Richard Nixon was a transformative president. He opened the gate to China, forged detente with the Soviet Union, took America out of Vietnam, abolished the military draft, completed the desegregation of schools, carried out reforms in welfare and environmental protection and saved Israel in the Yom Kippur War. But his presidency ended as a train wreck, with Nixon cast as a paranoid perpetrator, walking around the White House in his pajamas while talking to the portraits on the wall. His ignominious exit tarred his achievements for eternity.
Benjamin Netanyahu is now in danger of following in Nixon’s foul footpath. Even if one opposes his policies, there is no denying that Netanyahu has left a giant mark on Israel’s history, and, in his eyes, only for the better. During his twelve years as prime minister and two more in the Finance Ministry, Netanyahu stifled the Oslo Accords and strangled the two-state solution, privatized the Israeli economy but kept it stable, enhanced the role of settlers and undermined the rule of law, rebuffed Barack Obama and welcomed Donald Trump and a looming confrontation with Iran. In the process, Netanyahu has created a political coalition that currently looks invincible, just like the Republican Party did after Nixon adopted the “Southern Strategy” and wrested the white South away from the Democrats. Until the Watergate Affair exploded.
And while the 1972 break-in to the Democratic National Committee in Washington and White House efforts to block its probe form an immediate association with the 2016 Russian hacking of Democratic computers and Trump’s ongoing effort to sabotage its investigation, Nixon also claimed, like Netanyahu, that nothing will come out of Watergate because he did nothing wrong. He too was convinced that political rivals, prejudiced investigators and liberal journalists were making mountains out of a molehill in order to eject him from office. He too enjoyed the support of blind followers and village idiots who believed in his conspiracy theories until the bitter end. He too bunkered down in his office despite the incriminating writing that was already on its walls, thus forfeiting the opportunity to quit his post with dignity.

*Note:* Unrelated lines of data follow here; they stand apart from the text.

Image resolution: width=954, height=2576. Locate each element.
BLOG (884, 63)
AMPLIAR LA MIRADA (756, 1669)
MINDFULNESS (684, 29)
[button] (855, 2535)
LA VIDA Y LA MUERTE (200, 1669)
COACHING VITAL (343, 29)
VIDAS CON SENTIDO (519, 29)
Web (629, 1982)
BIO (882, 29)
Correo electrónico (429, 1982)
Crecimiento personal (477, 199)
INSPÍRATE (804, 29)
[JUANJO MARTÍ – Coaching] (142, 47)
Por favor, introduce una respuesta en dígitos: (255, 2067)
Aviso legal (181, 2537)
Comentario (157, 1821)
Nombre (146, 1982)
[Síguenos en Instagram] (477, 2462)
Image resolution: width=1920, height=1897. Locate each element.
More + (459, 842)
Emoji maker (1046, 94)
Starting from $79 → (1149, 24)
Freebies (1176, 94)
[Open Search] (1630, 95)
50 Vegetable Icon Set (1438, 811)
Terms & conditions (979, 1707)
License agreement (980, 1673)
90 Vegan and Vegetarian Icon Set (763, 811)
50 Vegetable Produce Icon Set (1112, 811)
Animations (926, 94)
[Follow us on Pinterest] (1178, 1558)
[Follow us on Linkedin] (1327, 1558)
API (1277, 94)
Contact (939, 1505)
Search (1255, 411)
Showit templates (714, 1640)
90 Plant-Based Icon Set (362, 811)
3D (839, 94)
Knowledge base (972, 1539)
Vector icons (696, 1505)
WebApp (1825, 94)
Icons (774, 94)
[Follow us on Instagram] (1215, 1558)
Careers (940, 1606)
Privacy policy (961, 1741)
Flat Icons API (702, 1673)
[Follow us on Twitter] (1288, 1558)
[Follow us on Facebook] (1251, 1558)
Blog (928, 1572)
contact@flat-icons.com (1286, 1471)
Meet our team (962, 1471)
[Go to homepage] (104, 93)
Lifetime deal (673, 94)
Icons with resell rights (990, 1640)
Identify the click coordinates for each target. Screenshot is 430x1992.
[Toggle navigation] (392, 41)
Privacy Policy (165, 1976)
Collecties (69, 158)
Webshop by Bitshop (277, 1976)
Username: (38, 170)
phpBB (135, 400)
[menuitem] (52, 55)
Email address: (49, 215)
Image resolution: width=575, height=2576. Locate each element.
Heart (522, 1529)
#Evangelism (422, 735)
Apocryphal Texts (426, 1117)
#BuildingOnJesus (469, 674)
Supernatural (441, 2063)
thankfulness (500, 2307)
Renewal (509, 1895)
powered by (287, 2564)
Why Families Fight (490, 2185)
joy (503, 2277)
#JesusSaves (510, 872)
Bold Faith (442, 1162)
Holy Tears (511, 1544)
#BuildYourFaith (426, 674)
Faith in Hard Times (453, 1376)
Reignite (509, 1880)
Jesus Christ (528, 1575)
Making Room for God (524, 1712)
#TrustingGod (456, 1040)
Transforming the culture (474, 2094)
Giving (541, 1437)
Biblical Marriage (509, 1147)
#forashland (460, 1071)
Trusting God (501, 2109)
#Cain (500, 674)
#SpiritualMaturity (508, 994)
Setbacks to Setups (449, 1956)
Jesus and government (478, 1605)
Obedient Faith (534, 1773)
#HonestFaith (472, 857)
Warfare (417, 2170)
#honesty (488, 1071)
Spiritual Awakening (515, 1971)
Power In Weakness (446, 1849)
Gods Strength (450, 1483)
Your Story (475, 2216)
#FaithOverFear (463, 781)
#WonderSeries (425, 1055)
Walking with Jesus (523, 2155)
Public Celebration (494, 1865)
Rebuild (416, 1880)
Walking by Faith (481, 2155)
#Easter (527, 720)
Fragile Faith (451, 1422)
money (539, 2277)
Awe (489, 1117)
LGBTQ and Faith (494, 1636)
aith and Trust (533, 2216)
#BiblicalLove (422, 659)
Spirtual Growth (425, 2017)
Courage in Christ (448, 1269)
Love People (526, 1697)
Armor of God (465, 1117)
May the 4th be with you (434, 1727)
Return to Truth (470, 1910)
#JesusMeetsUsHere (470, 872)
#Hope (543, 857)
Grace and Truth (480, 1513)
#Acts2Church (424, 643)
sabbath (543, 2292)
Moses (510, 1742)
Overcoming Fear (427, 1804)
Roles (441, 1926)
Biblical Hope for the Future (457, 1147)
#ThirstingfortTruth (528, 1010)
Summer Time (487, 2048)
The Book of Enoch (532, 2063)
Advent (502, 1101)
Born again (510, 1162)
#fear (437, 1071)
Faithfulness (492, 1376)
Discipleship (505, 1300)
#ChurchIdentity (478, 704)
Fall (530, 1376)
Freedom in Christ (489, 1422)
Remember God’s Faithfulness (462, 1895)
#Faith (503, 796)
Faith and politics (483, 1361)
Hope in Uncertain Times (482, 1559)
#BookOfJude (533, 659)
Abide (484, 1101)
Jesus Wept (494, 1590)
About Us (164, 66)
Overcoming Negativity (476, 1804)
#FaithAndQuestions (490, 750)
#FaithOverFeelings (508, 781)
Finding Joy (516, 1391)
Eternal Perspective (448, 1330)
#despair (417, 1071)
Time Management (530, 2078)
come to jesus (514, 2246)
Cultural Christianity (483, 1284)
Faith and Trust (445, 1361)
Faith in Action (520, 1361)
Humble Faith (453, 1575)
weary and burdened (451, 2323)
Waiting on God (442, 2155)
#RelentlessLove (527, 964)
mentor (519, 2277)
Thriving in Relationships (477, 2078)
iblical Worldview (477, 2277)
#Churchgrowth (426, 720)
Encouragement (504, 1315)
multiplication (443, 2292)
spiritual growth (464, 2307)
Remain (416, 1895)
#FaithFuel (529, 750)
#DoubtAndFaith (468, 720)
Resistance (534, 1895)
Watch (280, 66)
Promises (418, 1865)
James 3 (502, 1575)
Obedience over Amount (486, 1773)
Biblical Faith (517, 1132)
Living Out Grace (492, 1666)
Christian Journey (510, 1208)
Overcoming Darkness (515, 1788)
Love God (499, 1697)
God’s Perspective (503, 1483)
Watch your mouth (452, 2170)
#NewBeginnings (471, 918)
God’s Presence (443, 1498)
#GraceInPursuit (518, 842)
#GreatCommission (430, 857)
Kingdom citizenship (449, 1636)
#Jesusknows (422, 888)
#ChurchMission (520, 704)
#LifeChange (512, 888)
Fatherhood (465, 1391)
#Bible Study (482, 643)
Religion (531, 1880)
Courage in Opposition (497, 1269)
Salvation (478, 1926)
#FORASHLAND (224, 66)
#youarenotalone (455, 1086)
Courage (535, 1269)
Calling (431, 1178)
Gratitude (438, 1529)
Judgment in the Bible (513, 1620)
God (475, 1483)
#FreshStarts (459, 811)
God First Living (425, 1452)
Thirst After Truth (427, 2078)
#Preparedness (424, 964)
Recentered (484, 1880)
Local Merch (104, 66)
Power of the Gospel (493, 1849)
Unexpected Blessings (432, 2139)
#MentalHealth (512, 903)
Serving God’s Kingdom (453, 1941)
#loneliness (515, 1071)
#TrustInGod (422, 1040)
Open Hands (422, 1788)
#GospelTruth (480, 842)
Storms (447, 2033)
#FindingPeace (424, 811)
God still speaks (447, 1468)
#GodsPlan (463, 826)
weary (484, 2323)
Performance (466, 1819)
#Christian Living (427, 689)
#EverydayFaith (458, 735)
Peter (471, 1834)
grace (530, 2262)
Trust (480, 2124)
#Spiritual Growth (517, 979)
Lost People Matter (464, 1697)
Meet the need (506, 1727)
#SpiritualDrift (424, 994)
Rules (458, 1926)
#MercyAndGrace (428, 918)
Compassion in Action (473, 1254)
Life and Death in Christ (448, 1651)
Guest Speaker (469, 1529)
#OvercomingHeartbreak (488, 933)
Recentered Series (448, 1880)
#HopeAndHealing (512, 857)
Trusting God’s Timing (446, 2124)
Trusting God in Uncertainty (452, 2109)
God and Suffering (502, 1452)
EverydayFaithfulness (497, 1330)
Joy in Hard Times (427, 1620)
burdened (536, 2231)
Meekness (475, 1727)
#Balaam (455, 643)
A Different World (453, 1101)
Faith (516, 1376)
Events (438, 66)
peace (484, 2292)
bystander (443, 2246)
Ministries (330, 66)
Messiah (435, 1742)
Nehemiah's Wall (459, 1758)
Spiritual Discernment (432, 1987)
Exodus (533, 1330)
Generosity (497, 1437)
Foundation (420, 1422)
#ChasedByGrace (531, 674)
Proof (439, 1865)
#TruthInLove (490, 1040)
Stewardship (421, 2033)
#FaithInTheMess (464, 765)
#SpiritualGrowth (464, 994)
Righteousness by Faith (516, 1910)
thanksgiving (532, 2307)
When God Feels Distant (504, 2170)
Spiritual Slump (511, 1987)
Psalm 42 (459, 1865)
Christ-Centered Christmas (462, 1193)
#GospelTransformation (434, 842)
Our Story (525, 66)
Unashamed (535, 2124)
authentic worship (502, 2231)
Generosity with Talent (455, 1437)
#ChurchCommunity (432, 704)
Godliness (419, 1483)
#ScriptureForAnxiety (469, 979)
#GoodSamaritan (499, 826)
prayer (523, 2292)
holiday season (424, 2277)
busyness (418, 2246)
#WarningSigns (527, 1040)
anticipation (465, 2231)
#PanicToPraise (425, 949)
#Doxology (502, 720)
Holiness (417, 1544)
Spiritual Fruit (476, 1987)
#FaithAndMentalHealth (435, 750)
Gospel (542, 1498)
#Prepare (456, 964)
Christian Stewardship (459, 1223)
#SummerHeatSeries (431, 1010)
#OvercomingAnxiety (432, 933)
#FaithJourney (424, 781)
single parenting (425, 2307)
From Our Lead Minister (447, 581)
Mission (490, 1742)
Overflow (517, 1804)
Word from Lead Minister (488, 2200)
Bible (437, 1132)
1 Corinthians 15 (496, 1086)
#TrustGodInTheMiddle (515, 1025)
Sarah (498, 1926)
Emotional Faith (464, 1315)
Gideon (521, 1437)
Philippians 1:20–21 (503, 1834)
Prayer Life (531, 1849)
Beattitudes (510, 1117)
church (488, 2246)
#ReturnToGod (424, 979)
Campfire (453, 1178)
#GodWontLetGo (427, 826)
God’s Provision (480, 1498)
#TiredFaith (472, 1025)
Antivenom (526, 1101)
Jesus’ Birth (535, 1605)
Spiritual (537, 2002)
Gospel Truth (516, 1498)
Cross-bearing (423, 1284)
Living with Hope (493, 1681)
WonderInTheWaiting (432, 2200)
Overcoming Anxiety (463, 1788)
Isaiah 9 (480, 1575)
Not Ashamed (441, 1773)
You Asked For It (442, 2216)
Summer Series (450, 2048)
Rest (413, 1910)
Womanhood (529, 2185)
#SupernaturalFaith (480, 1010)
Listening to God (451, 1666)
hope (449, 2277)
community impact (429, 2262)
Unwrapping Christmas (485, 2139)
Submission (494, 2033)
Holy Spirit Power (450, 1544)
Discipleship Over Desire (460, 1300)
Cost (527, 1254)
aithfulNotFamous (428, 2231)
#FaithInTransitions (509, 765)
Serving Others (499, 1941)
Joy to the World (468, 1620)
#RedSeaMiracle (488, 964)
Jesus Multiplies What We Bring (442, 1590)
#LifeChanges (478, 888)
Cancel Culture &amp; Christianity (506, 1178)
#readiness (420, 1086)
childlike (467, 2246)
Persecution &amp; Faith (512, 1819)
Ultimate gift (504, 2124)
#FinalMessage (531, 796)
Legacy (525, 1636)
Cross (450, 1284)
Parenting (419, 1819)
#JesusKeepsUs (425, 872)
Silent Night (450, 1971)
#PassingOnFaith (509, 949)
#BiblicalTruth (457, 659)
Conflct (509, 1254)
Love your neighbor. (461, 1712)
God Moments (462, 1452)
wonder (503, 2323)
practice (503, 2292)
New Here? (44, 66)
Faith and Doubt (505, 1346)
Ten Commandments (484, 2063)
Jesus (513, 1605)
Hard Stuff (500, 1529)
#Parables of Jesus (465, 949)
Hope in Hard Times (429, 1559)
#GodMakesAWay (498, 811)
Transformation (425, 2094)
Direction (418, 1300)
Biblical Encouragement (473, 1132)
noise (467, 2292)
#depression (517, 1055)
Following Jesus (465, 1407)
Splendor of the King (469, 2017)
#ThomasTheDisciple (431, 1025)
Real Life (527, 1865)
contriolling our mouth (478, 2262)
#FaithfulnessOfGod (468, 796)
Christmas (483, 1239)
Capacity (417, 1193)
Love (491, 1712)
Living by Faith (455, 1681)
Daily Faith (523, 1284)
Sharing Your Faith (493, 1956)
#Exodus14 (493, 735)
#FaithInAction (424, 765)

And while comparisons to Trump are widespread and justified, Nixon’s personality provides a better guide to Netanyahu’s behavior, and not from today. Twenty years ago, if I may cite myself, I wrote that Nixon, like Netanyahu, was the son of a rigid father who felt deprived, grew up in the shadow of promising elder brothers who died, lived a Spartan lifestyle and excelled at his studies, felt like an outsider in hostile surroundings, achieved political success at an early age and built himself as a crusader against traitorous leftists, in his case Communists. Nixon too was blessed with enormous ambition, a keen mind and sharp political instincts that took him to the very top, despite the humiliating setbacks he suffered along the way.
Their shared tragedy was that success, spectacular as it was, did nothing to mitigate the paranoia and self-victimization they grew up with or to curtail their lust for revenge or to diminish their tendency to see a plot in every corner or to enhance their ability to account for their own failings. As a result of all these, they lost their capacity to discern looming personal and political calamities and to avert them in time.
Even if he remains prime minister, Netanyahu is now gingerly marching in what the late Ariel Sharon liked to describe as the corales, the steer’s last trail before the slaughter from which there is no escape. He is on his way to a Nixonian end. Every time he attacks his investigators, diminishes the severity of his known misdeeds and refuses to accept any responsibility for his actions, Netanyahu’s image in Israeli public opinion, including many on the right, is entrenched as a compulsive crook who is clinging to his prime ministerial bedposts. If he continues on his present path, this is how Netanyahu will go down in history as well, with his achievements consigned to oblivion.